According to a report this week by MIT Technology Review, human embryos have been genetically edited for the first time in the United States, and with significantly greater precision than earlier efforts. The work used the gene-editing technique CRISPR, following a team in China who announced the first achievement of this feat in April 2015. The American research team was led by Oregon Health and Science University biologist Shoukhrat Mitalipov, who is known for being the first scientist in the world to create useable stem cells from cloned human embryos.
Though the results of Mitalipov’s work have not yet been published, according to this week’s report he was able to resolve crucial flaws in the earlier work. The initial publication by the Chinese team had found that CRISPR introduced editing errors and failed to effect the edits in some cells of the embryos. These limitations raised doubts about the therapeutic value of the technique.
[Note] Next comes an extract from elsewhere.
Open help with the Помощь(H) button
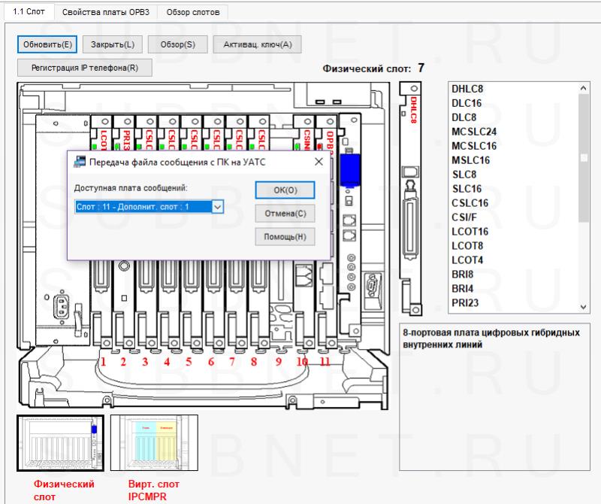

But while the Chinese team had used “tripronuclear” embryos discarded from IVF clinics — embryos with three rather than two sets of chromosomes, which are not viable — Mitalipov injected the CRISPR gene-editing complex into egg cells along with the sperm used to fertilize them. In other words, his team created embryos expressly for the purpose of experimentation. This modification of the technique appears to have averted the earlier errors.
Mitalipov’s announcement thus represents not just the advent of experimental human gene editing in the United States but a significant step towards its actual use in a clinical setting.
The experiment seems to have been intended not as basic research into embryological development but a proof-of-principle for preventing genetic diseases using assisted reproductive technologies. His team recruited men affected by the blood disorder beta thalassemia, a recessive genetic disease that leads to anemia and other complications. By editing embryos they fathered, Mitalipov was showing just how fertility doctors might one day prevent genetic disease in the children of parents like these men.
Yet there remain reasons to doubt that gene editing will soon be used to prevent genetic disease in unborn children. Chief among these is the availability of preimplantation genetic diagnosis (PGD), a method used along with in vitro fertilization to determine which embryos are affected by disease-causing genes, so that they can be discarded.
Although PGD involves the deliberate destruction of human embryos, it is far less controversial than gene editing, both because it is not considered “germline engineering” and because prevailing bioethical views accord the embryo little or no moral status. Indeed, PGD is not only available but already often used during the in vitro fertilization process. And it is sure to remain a far cheaper option than gene editing.
It is a curious situation we find ourselves in when the prospect of curing genetic disease is seen as more controversial than selectively killing those affected by it. But that is the state of medical ethics and practice today.
This ethical lacuna was on full display in reactions to this week’s report. For example, bioethicist and Stanford law professor Hank Greely said on Twitter that the news is “not a big deal” because the Oregon team had produced mere “research embryos” that were not permitted to become babies. The embryos, having been created for the sake of scientific experimentation, were duly and responsibly destroyed rather than recklessly allowed to be born to walk among us.
Greely’s judgment is consistent with the morally incoherent bioethical consensus on human gene editing. The rationale for destroying the embryos created in these experiments is to prevent the birth of any controversial “designer babies,” or of children with birth defects or illnesses that the genetic engineering techniques might inadvertently cause.
The upshot is that experimenting on the genes of human embryos is perfectly acceptable, as long as it is done for basic research only and the subjects who stand to medically benefit from it — the embryos themselves — are killed. It is tantamount to deciding that the “responsible” way to deal with harms caused by experiments on human research subjects is to euthanize them. Only, in this case, the subjects are actually a class of human beings created exclusively to be experimented upon and then destroyed.
Preventing genetic disease is the usual justification provided by advocates of human gene editing. But the availability of alternatives like PGD means that the prevention of disease will likely never be more than a marginal application for technologies like CRISPR.[1]
Enhancement, however — the engineering of better children — is more likely to require gene editing. This is because the traits that parents might seek to enhance, like intelligence, athletic ability, or appearance, often involve many different genes that would be very difficult to select for all at once using PGD. However, scientists remain largely ignorant of what kinds of genetic changes would reliably alter such traits. So genetic enhancement, too, remains a distant and speculative possibility.
Experiments like Mitalipov’s are unlikely to lead directly to either the alleviation of the burden of genetic disease or to the creation of designer babies. But they will contribute to an ongoing and cruel instrumentalization of life, as more and more human lives are made, tinkered with, and discarded in scientific laboratories in the United States and around the world.